Thursday, March 28, 2024
Perfil

ARGENTINA | 04-06-2020 09:00

Chaco police officers removed from post after vicious attack on Qom family

Shocking scenes go viral on social media of police officers assaulting members of the Qom indigenous community in the Chaco Province town of Fontana. Local authorities intervene, "removing" officers from service and placing them under investigation, amid widespread condemnation of attack.

At least six police officers in Chaco Province have been removed from their posts after a video that went viral online exposed a shocking attack on members of the indigenous Qom community in Argentina's north.

The incident took place in the middle of the night on Sunday, May 31, according to reports. Police officers from the region's third precinct broke into a home in the Banderas Argentinas neighbourhood near the town of Fontana, before launching a vicious assault on residents. 

The violent attack was illegal, carried out without a search warrant and resulted in four individuals facing beatings, the firing rubber and lead bullets and alleged sexual abuse.

According to one local newspaper, Diario Norte, the officers arrested and transferred two women and two men, in addition to attacking another woman who was at the scene.

Family members of the victims broke ground this week to claim that the detainees were injured and tortured at the police station to which they were transferred. The complaint against the officers has been bolstered by mobile phone footage recorded during the assault, which went viral the following day and features shocking scenes from the attack.

Government officials denounced the attack, with many of whom declaring their support for the victims and calling for justice. 

On Tuesday, Chaco Province Governor Jorge Capitanich ordered the "immediate removal from service of the agents responsible for exercising police violence." 

"We want to tell them that we are not going to tolerate impunity. We are not going to tolerate these events going unnoticed or them happening again. We continue to work to clarify the facts and guarantee justice," said provincial Justice and Security Minister Gloria Zalazar at a press conference later that day.

"We repudiate this illegal, violent and arbitrary action by members of the police," she added.

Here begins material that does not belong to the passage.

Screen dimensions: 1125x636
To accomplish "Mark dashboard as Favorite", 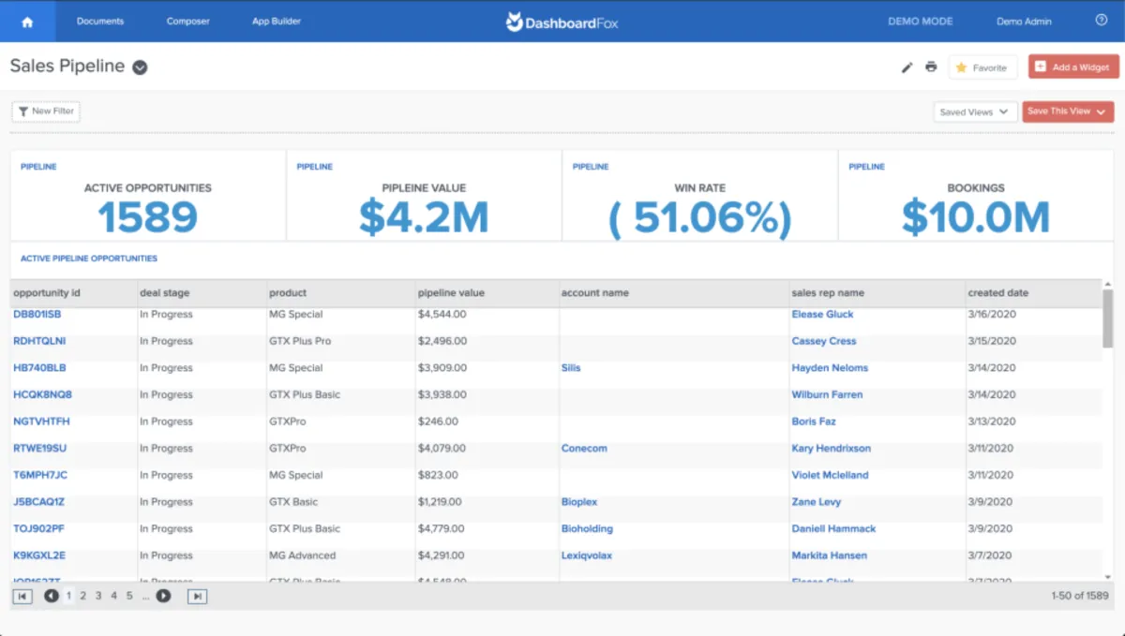I will 982,67.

Speaking Monday, Assistant Secretary of Human Rights in Chaco, Nayla Bosch, said that "impunity will not be tolerated."

"We will advance as far as necessary to guarantee justice for the victims," she added. ​​

Footage

Local reports say officers involved claim that the riots were instigated by the youths and that two officers had to be subsequently hospitalised.

However, the mobile phone footage recorded at the scene – first shared online by Revista Cítrica – tells a different story. 

After forcing their way in through the front door of a home, officials drag members of a Qom family outside, attacking them and assaulting them.

One police officer is heard on the footage saying "'we already threw alcohol at them, now who sets them on fire?'

The violence allegedly continued at a local police station after four individuals – two men and two women – were taken into custody.

 

Police in Chaco

 

After the attacks, the victims filed a complaint with the provincial Human Rights and Gender Secretariat, in which allegations of sexual assault were included.

The head of that provincial portfolio, Silvina Pérez, confirmed this week that officials had intervened after a complaint had been received to the secretariat's hotline on Sunday morning. A unit specialising in sexual violence is also now part of the investigation, following the complaint.

“We are guaranteeing that the facts of each legal claim can be received. When the Ministry became aware of the complaints, it articulated with the Justice and with the Ministry of Public Health to apply the corresponding protocol of transfer and care,” said Pérez.

An official statement from the Chaco Police Department reported that the operation took place after “two men and two women attacked the third precinct in Fontana."

"After the riots, two officers ended up at the Perrando hospital,” it added.

'Very dark times'

Cecilia Solá, a local human rights official, disclosed more details of the attack on Wednesday, saying that the members of the Qom community had been tortured while in custody using "methods that lead to very dark times." 

"At dawn on May 31, a group of policemen entered [the home] after kicking the door down. Without any search warrant, they took a whole family, kicked the mother of one of the kids, and dragged four young people to the police station," Solá told Radio Rivadavia. 

"At the police station they were tortured with methods that lead to very dark times: they turned off the light, beat them, sprayed them with alcohol to the cry of 'fucking Indians' and, after
spraying them with alcohol, they made jokes with lighting a cigarette nearby. "

"The stories border on the incredible," she said, adding that one young man and his mother were left "with a smashed face" from "a police rifle," and that a 16-year-old girl had been the "abused" at the hands of the officers. 

President Alberto Fernández commented on the shocking scenes this week, posting on Twitter that the "images of institutional violence" seen in Chaco "were unacceptable." He observed that the eradication of such acts suffered by minorities and indigenous groups were a pending "debt" of Argentina's democratic era.